Just Beginning To See

dry cleaner

This happened. It was the depths of the 1970s, and I was taking classes at the state university in Albany. One semester more and I'd have a degree, and that would mean I'd finally accomplished something, or so I'd been led to believe.  I was renting a room above a dry cleaner store in a place that always smelled like solvent when it didn't smell like something unappealing being fried in the kitchen on a cast iron pan by one of the two young women with whom I shared the apartment, both of them lonely and peculiar, and I guess this was where I belonged.

I was still romancing the alcoholic professor in Syracuse, and I'd had a fight with him before boarding the bus back to Albany, and  there was nothing unusual about this except that he'd swung a punch at me this time, and I'd made my exit with drama and pathos, filled with outrage and self-pity in equal parts and sporting an actual black eye. But I had friends, and one of them, a medical student, had given me a couple of pills called quaaludes. (Yeah. I know. Some friends.)  This will relax you, he said, and oh, did it ever.So I was back in my room above the dry cleaner's in Albany relaxing with my quaalude. I remember that a particular song was spinning on the record player: Tuesday Afternoon by the Moody Blues, either a very long version of it, or over and over in an endless loop. (If you survived the 70s, you know the song too.)

Pretentious, over-orchestrated crap is how one impromptu critic described the music of the Moody Blues, and someone else referred to adolescent lyrics trying too hard to sound profound. But in my quaalude state of mind, Tuesday Afternoon playing over and over was a custom-made anthem and a personal lullaby, the song to which I'd restart my life or sleep it all away.It happened to be Tuesday, even. How's that for serendipity?Tuesday afternoon. I'm just beginning to see, Now I'm on my way. It doesn't matter to me, Chasing the clouds away.

Whatever it meant, those were my feelings exactly, especially the "it doesn't matter to me" part because really, nothing did. I was all druggy and drowsy, lying in my narrow bed with a view of the bookie joint grocery store across the street and the eerie glow of a neon sign flickering on as daylight slid into evening, with the smells of dry cleaning fluid and frying onions wafting through the rooms...and someone knocking at the door.

It was Jim, a grad student, Vietnam vet, casual friend. He'd grown up in a little town outside of Syracuse and was studying at Albany now for a career in administration of something or other. Anyway, he knew how it was with me and that professor jerk, and he'd heard about this latest turn of events and hoped a punch was the wake-up call I needed, but for now he was just making sure I was okay. He sat by my bed as Tuesday Afternoon played over and over, and he offered me orange juice and put an extra blanket over me as the room grew dark and drafty, and he stroked my head and stayed with me, and I closed my eyes and drifted. Hours passed.This happened too: Right before he left the room, believing I was fast asleep, Jim leaned forward and kissed me on the forehead.

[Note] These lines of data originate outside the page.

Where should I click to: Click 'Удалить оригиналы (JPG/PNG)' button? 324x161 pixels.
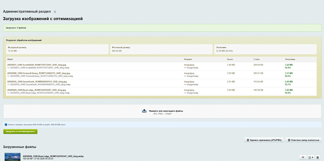(264, 140)
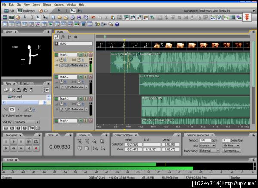This screenshot has height=188, width=258.
Task: Arm Track 3 for recording
Action: coord(90,99)
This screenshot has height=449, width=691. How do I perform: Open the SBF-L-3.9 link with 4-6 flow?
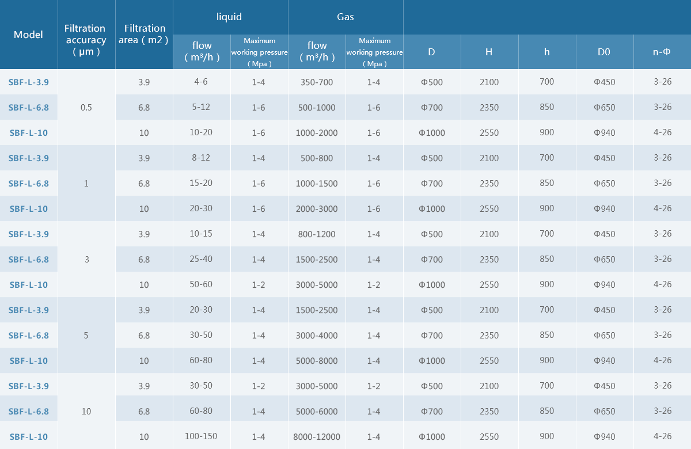29,82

It was the tender gesture of a parent, almost. It was innocent and gentle, secret and spontaneous, not made for response or observation. It was decent and kind and quietly given, the sort of behavior that had lately been so lacking in my life, I had forgotten it was normal.

So something did call to me and draw me near on this Tuesday long ago. I woke up feeling valued. Simple as that. A little bit better, subtly changed.

Neither vigil nor kiss was ever mentioned.  Jim was just someone I knew, and I was a confused young woman, slowly and painfully inching my way forward with plenty of big mistakes still ahead. And yet.I was beginning to see.